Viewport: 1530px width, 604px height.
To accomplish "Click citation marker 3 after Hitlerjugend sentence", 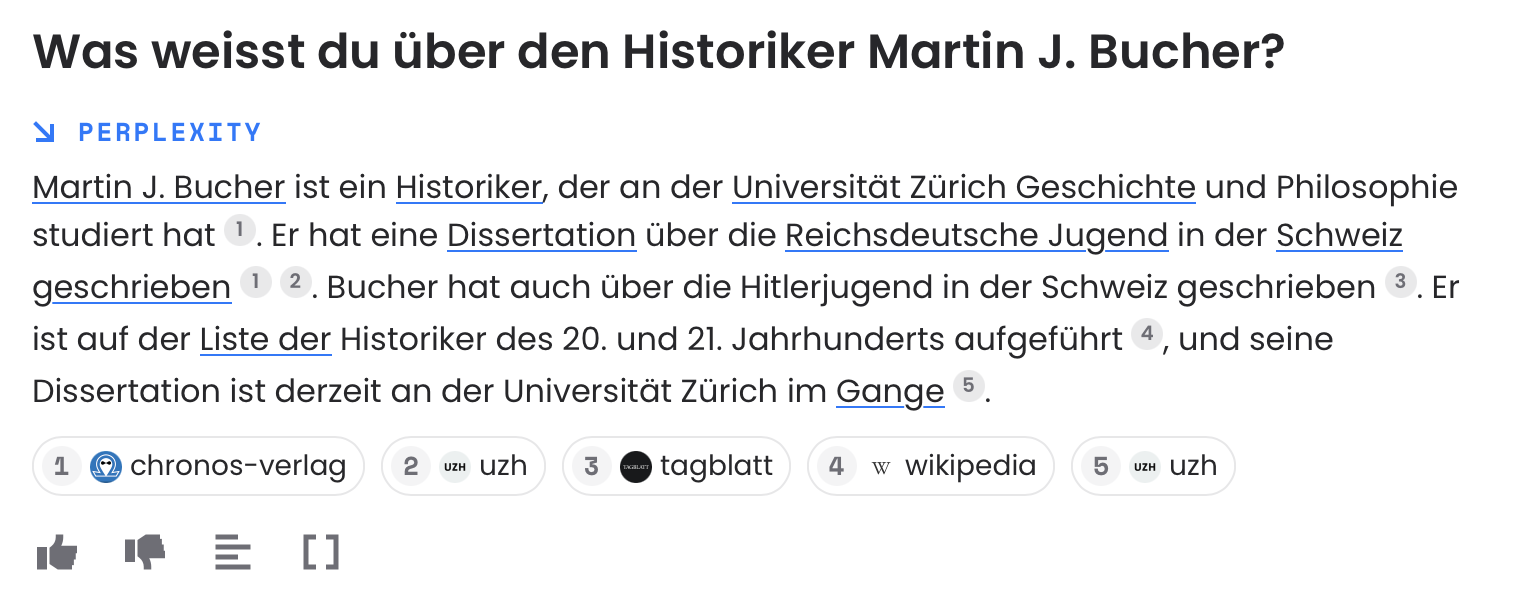I will tap(1400, 283).
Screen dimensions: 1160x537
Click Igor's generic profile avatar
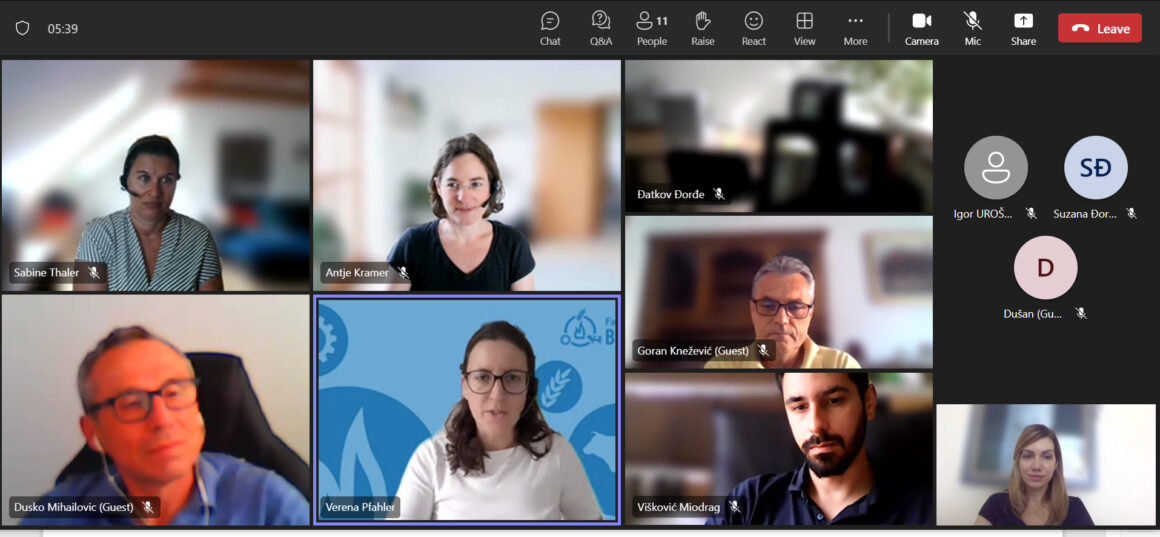click(995, 168)
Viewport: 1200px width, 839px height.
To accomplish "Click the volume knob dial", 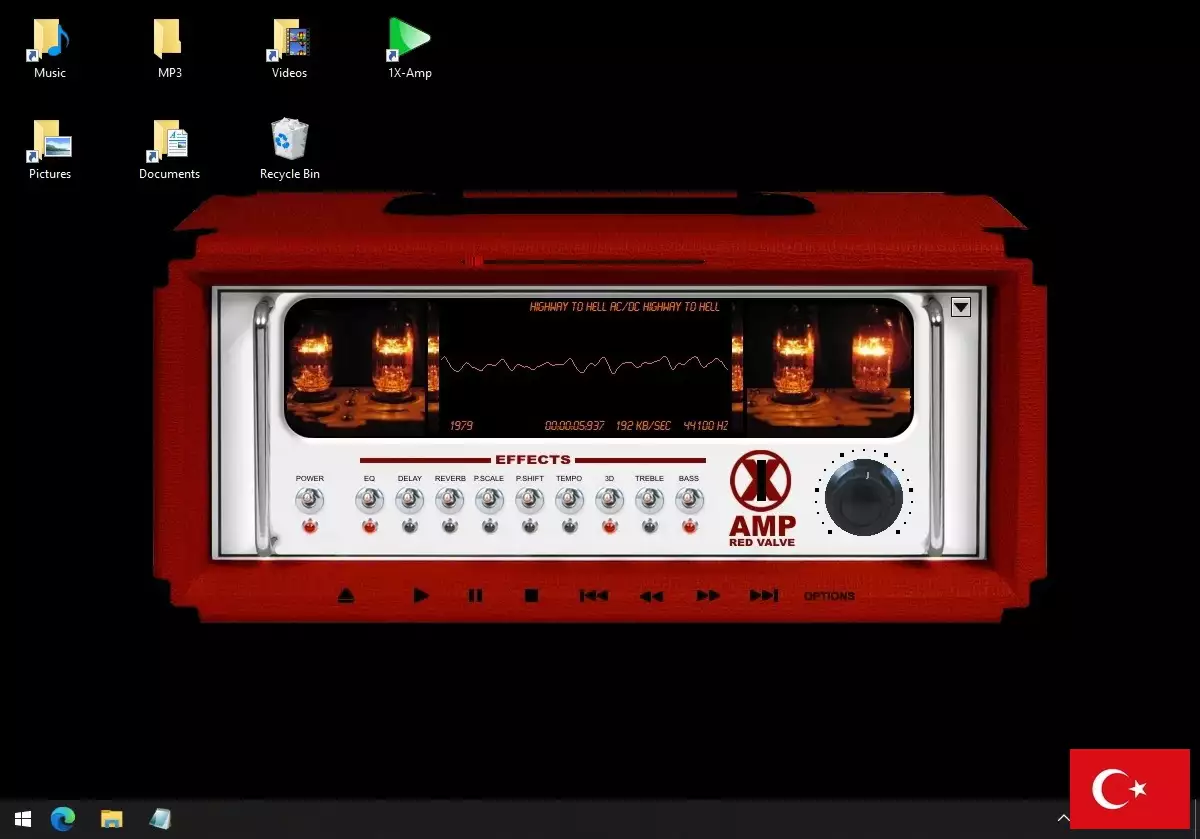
....
Filter the records, keeping only lines that contain "height", and show those lines.

§ **SOLUTION TO THIS PROBLEM**:
Viewport: 1530px width, 604px height.
Viewport: 1200px width, 839px height.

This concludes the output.